» **WORK TO BE COMPLETED**
Could you rewrite the entries, starting at the line that has "Go to the first page of results" and running through the end of the entries, with every "screenshot" replaced by "screen image" and nothing else changed? Leave the pictures out of your answer.

(Dataset entries)
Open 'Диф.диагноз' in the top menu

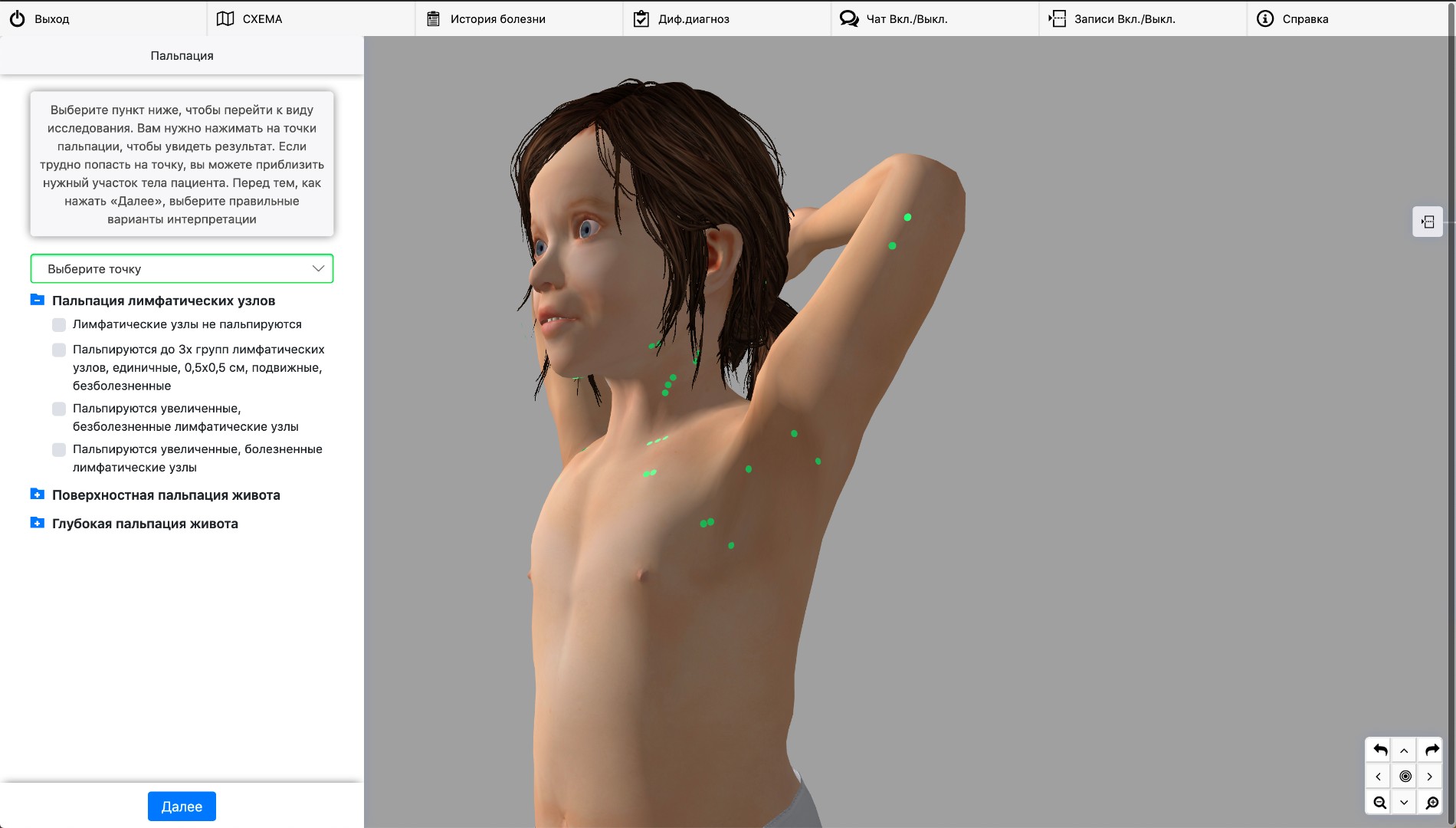(693, 19)
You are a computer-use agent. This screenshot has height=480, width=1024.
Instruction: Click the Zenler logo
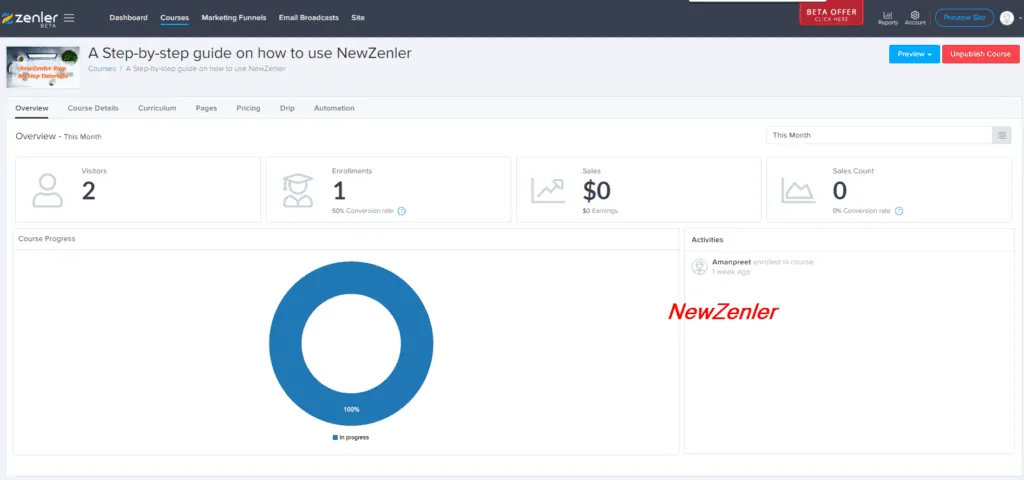pos(30,17)
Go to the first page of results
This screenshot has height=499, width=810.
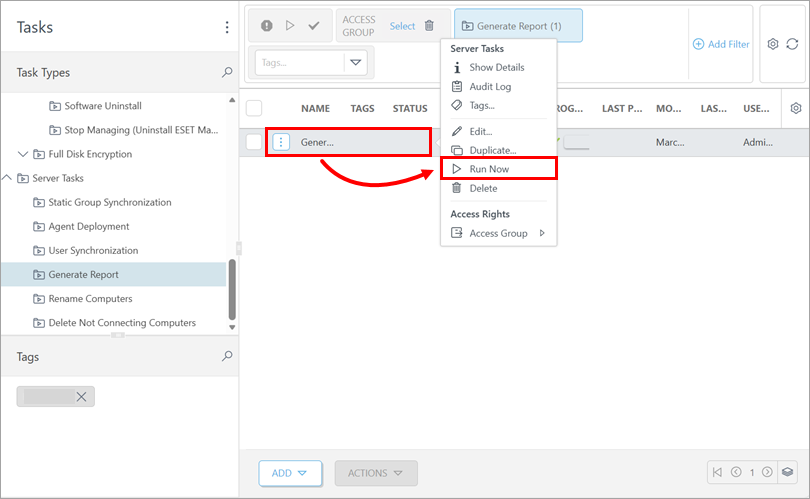[717, 472]
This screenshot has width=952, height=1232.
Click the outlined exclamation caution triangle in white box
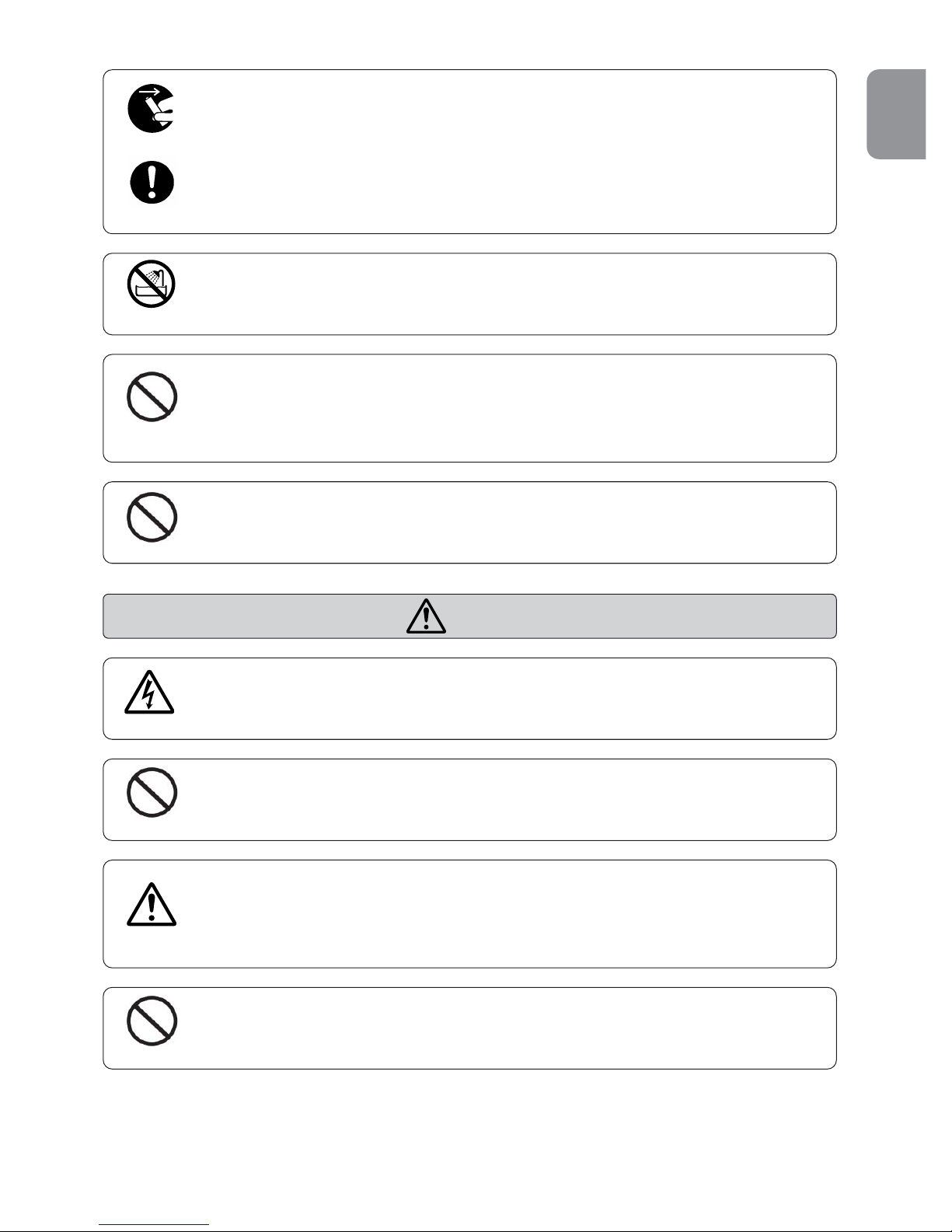click(x=152, y=904)
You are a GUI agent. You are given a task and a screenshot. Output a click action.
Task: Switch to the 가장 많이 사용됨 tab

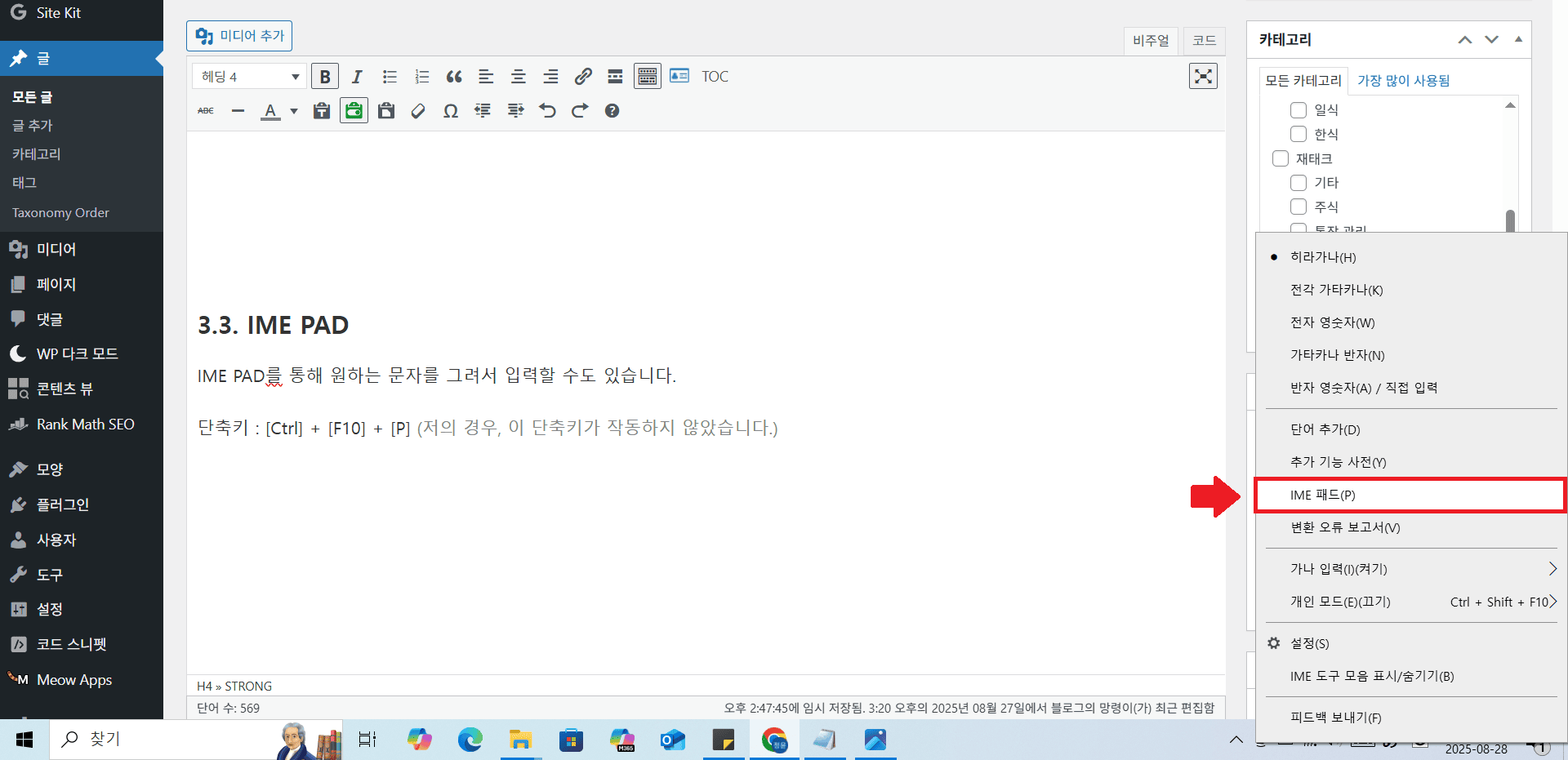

» **SOLUTION**
Go to the first page of results
This screen image has height=499, width=810.
[717, 472]
This screen image has width=952, height=1232.
Click the outlined exclamation caution triangle in white box
click(x=152, y=904)
You are a GUI agent. You are given a task and a screen image. Output a click action.
Task: Switch to the 가장 많이 사용됨 tab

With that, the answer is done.